Max knew by the time he was two, that the world's a dan­gerous place. He'd been exposed to drugs and alcohol in utero, abused and neglected after he was born. Then he bounced around in foster care. When I met him, the week he turned two, he had what a lot of adoptive parents call the "foster care look." Thin scraggly hair, pale greyish skin, thrift-store cast-off clothes, too small shoes, empty eyes. Everything he owned filled a garbage bag. There was nothing worth keeping.

One night I found Max sitting in front of the refrigerator, door propped open, surrounded by food and eating raw eggs. He hoarded food, hid cookies under his pillow, crackers and juice boxes under his bed, leftovers from the refrigerator in his closet. He fed baby carrots to the VCR because, he told me, it was hungry.

Worse things than hunger had happened to Max, things that didn't show up until he was older. Max's birth parents were both methamphetamine addicts. Meth addiction means that parents are awake and paranoid and hyper-sexual for days, and then they sleep, for days. They don't wake up when babies cry. They become sexual predators, and, like malevolent mag­nets, they attract them, too.

Max's birth mom has AIDS and, more important, Hepati­tis C. There is no cure for either, but Hep C is a surer, swifter death sentence. She's stayed clean and sober since she lost Max, and she's been working with AIDS patients. She's done well—a rare success story in the world of Childrens' Protective Ser­vices. Max isn't interested in his birth family, but I want him to meet her because I'm afraid that one day he might want to, and by then, it could be too late.

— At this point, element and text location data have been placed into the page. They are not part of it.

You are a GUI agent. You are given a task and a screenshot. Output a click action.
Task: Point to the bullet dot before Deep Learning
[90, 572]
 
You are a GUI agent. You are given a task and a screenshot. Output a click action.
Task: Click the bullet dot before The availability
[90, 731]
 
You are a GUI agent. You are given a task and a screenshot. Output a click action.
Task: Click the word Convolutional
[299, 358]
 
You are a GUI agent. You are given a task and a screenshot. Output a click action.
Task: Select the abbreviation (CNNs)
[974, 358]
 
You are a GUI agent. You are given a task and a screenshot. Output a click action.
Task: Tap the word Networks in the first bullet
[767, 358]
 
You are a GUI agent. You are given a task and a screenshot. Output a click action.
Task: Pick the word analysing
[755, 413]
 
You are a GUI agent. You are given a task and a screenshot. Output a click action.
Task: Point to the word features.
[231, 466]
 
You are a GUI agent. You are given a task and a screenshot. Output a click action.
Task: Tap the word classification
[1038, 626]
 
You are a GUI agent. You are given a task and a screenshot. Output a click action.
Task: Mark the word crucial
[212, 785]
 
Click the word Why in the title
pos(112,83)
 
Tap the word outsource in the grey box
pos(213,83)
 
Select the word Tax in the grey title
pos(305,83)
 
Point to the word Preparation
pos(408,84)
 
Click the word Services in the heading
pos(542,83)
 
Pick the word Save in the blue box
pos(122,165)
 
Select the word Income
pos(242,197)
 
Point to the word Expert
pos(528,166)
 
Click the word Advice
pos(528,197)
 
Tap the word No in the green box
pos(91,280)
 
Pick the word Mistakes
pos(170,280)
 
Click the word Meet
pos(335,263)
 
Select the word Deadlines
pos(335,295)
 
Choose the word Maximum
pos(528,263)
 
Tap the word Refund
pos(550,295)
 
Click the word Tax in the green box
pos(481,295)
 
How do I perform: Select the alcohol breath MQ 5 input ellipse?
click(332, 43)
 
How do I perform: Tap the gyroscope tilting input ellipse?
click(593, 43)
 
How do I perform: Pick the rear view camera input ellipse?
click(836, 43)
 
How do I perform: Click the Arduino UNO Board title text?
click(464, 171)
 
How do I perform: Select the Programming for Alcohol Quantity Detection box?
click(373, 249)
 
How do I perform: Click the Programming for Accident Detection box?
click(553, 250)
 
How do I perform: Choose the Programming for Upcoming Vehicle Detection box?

So, we set up a dinner. We meet at a nice restaurant, a steakhouse my brother owns, and Max is a little nervous—he's asked me to stay. His birth mother is very nervous. We're a lit­tle early, but she's there already. She's brought treasures for Max, a photo from when he was little, a piece of jewelry, a child's book, pictures of his brothers, things she wants Max to know about. And she tells him about his two brothers. One, only a couple of years older than Max, works at a minimum wage job he hates, and lives in low income housing with his girlfriend. She has a two-year-old boy by a different father and is 8 months pregnant. The other brother is in jail.

I see Max scan his mother. She has the acne scars of meth addicts, missing teeth, broken, cracked fingernails and she looks twenty years older than she is. She's come to dinner on her Harley. She's lost contact with Max's birth father, but tells him about her latest boyfriend, someone she met at Narcotics Anonymous.

We visit for an hour or two. Max asks polite questions and is charming and warm to his birth mom. On the way to our car, he hands me the things that she brought. "You should hang on to these for me," he says.

As we drive home, I reach out to brush his hair away from his forehead with my hand, squeeze the back of his neck, touch his hand. "Your mom was very happy to see you," I say. "Yeah," he says. Then, "I want to say something. Don't call her my mom. You're my mom. I have all the family I want already." I swallow, blink back tears. We drive in silence for a while, lis­tening to country music on the radio.

"I love you, Max," I say, when I can finally talk.

"Love you, too, Mom," he replies, gazing out the window at cars rushing by. Then, "Expect greatness! I'm an athlete!" he says to me with a small crooked smile.